● **Instructions for the task**: Beginning with the line that includes "Expand the Visibility public dropdown" and ending with the last line, print the records exactly, leaving every picture out.

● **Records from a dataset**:
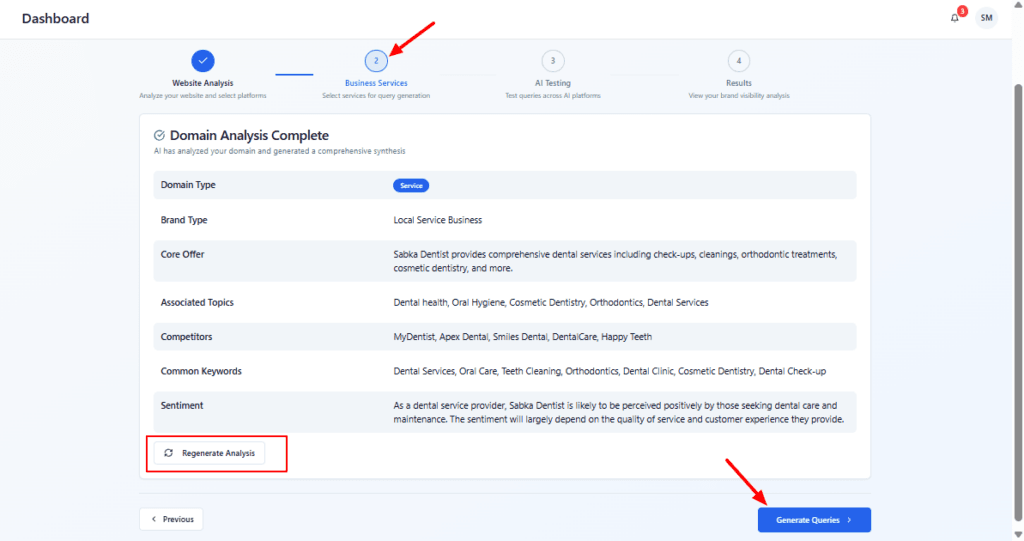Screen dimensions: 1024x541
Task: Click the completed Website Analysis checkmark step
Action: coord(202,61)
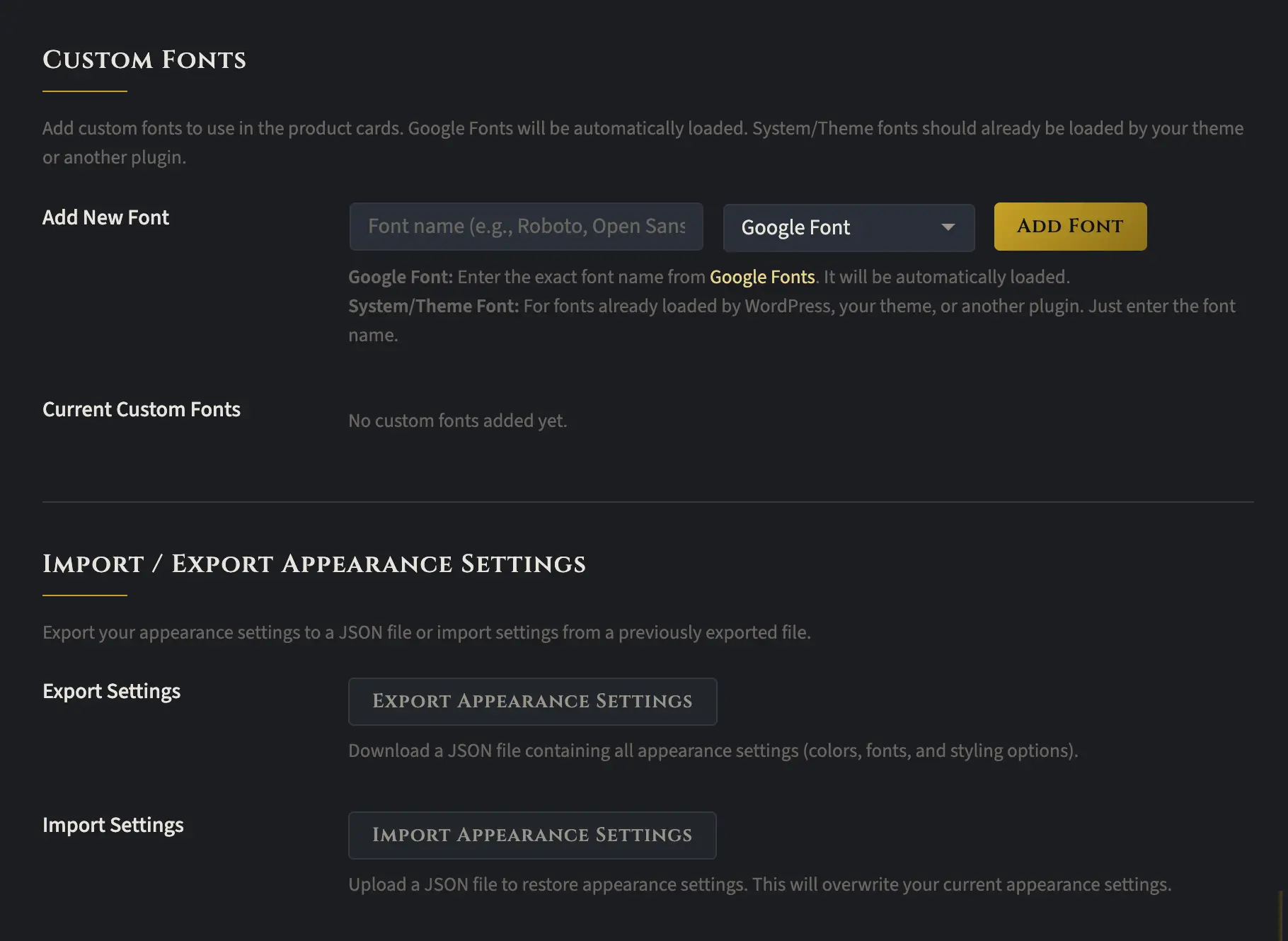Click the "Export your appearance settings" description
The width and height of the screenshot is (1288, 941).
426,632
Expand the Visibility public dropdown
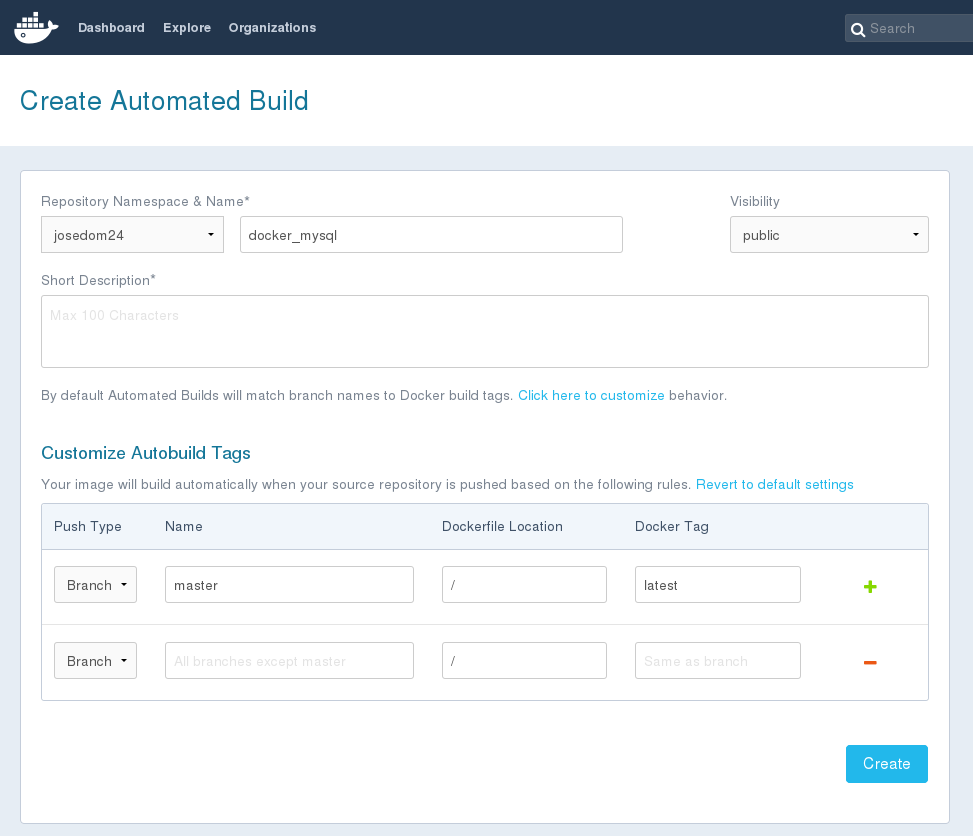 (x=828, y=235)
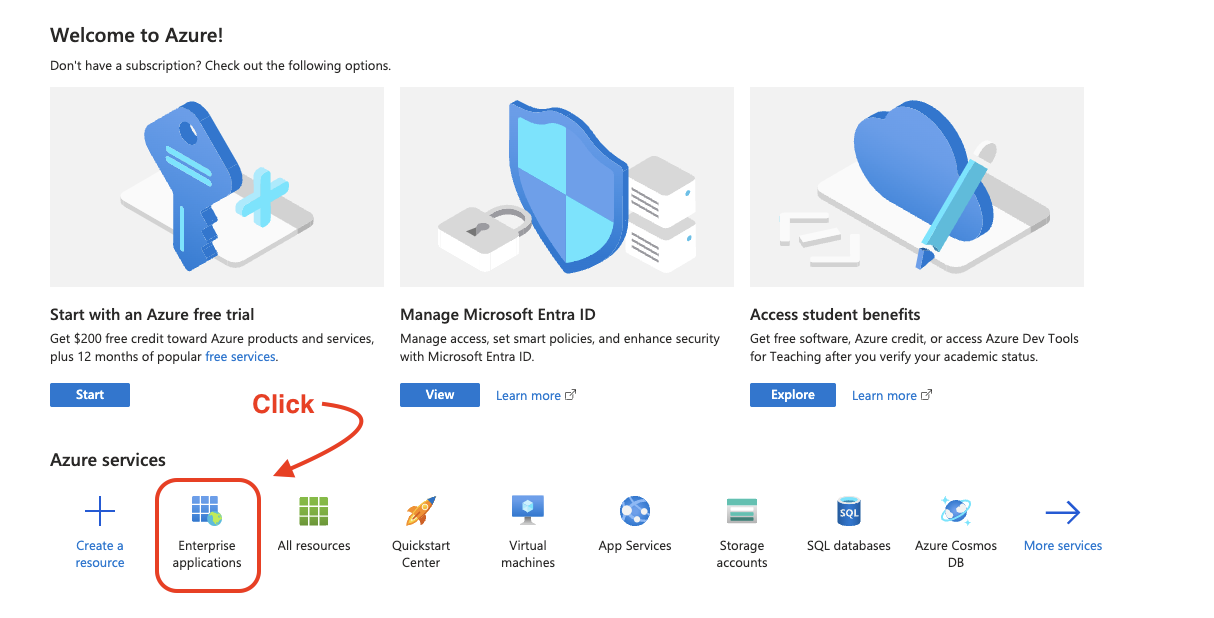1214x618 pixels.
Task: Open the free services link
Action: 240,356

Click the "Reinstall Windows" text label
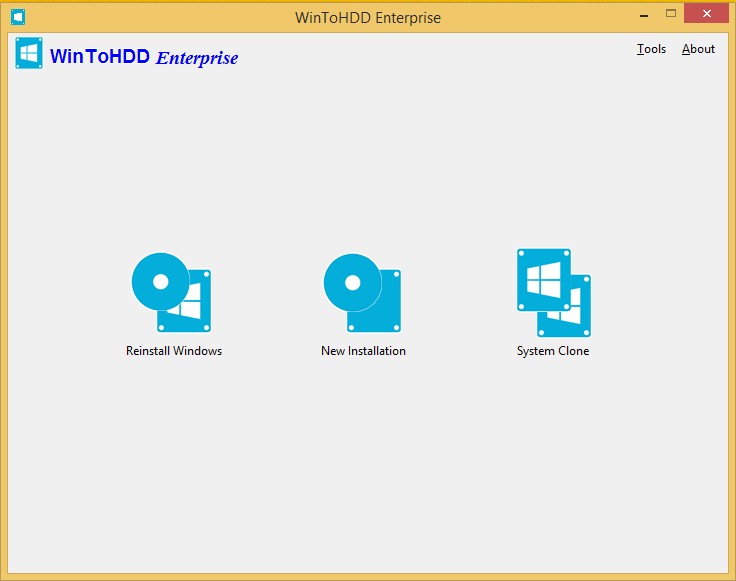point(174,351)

● **Answer for the task**:
Expand the Visibility public dropdown
 (x=828, y=235)
1214x618 pixels.
Task: Open the free services link
Action: 240,356

Click the "Reinstall Windows" text label
point(174,351)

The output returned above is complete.